■ Recorded data
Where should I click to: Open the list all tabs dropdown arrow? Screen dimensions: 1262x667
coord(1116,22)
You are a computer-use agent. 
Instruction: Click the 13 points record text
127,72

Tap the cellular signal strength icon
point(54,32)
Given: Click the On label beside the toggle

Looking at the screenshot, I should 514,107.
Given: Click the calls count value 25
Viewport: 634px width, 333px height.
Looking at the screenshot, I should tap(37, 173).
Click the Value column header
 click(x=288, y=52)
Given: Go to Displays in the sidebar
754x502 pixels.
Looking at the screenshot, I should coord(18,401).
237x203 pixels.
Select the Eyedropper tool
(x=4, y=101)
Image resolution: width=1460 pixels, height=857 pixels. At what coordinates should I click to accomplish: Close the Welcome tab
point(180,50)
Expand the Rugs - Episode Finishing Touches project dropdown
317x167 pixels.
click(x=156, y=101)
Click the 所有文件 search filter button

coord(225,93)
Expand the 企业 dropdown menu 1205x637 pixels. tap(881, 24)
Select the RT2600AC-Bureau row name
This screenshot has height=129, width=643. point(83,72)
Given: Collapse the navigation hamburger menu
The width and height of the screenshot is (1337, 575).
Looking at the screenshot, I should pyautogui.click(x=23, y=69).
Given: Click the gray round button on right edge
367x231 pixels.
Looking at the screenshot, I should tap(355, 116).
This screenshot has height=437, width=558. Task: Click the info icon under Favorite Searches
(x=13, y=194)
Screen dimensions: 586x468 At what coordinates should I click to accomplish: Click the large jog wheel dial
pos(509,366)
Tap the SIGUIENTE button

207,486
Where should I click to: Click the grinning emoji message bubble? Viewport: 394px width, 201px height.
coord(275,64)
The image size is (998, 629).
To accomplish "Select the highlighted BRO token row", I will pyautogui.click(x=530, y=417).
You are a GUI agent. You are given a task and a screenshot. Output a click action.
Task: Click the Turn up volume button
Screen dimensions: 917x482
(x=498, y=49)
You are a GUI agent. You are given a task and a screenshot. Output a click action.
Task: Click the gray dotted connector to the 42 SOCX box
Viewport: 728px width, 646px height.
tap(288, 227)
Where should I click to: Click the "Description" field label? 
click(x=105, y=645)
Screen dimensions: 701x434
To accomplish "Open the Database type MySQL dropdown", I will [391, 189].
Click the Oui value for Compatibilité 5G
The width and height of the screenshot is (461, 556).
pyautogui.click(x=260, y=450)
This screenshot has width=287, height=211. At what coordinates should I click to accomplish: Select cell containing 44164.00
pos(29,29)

■ What this task involves
Output every record verbatim.

■ Answer section
Where should I click to: Open the list all tabs dropdown arrow? Screen dimensions: 1262x667
coord(1116,22)
You are a computer-use agent. 
Instruction: Click the 13 points record text
127,72

Tap the cellular signal strength icon
point(54,32)
Given: Click the On label beside the toggle

Looking at the screenshot, I should 514,107.
Given: Click the calls count value 25
Viewport: 634px width, 333px height.
Looking at the screenshot, I should tap(37, 173).
Click the Value column header
 click(x=288, y=52)
Given: Go to Displays in the sidebar
754x502 pixels.
Looking at the screenshot, I should coord(18,401).
237x203 pixels.
Select the Eyedropper tool
(x=4, y=101)
Image resolution: width=1460 pixels, height=857 pixels. At what coordinates should I click to accomplish: Close the Welcome tab
point(180,50)
Expand the Rugs - Episode Finishing Touches project dropdown
317x167 pixels.
click(x=156, y=101)
Click the 所有文件 search filter button

coord(225,93)
Expand the 企业 dropdown menu 1205x637 pixels. tap(881, 24)
Select the RT2600AC-Bureau row name
This screenshot has height=129, width=643. point(83,72)
Given: Collapse the navigation hamburger menu
The width and height of the screenshot is (1337, 575).
Looking at the screenshot, I should pyautogui.click(x=23, y=69).
Given: Click the gray round button on right edge
367x231 pixels.
Looking at the screenshot, I should tap(355, 116).
This screenshot has height=437, width=558. Task: Click the info icon under Favorite Searches
(x=13, y=194)
Screen dimensions: 586x468 At what coordinates should I click to accomplish: Click the large jog wheel dial
pos(509,366)
Tap the SIGUIENTE button

207,486
Where should I click to: Click the grinning emoji message bubble? Viewport: 394px width, 201px height.
coord(275,64)
The image size is (998, 629).
To accomplish "Select the highlighted BRO token row", I will pyautogui.click(x=530, y=417).
You are a GUI agent. You are given a task and a screenshot. Output a click action.
Task: Click the Turn up volume button
Screen dimensions: 917x482
(x=498, y=49)
You are a GUI agent. You are given a task and a screenshot. Output a click action.
Task: Click the gray dotted connector to the 42 SOCX box
Viewport: 728px width, 646px height.
tap(288, 227)
Where should I click to: Click the "Description" field label? 
click(x=105, y=645)
Screen dimensions: 701x434
To accomplish "Open the Database type MySQL dropdown", I will [391, 189].
Click the Oui value for Compatibilité 5G
The width and height of the screenshot is (461, 556).
pyautogui.click(x=260, y=450)
This screenshot has width=287, height=211. At what coordinates should I click to accomplish: Select cell containing 44164.00
pos(29,29)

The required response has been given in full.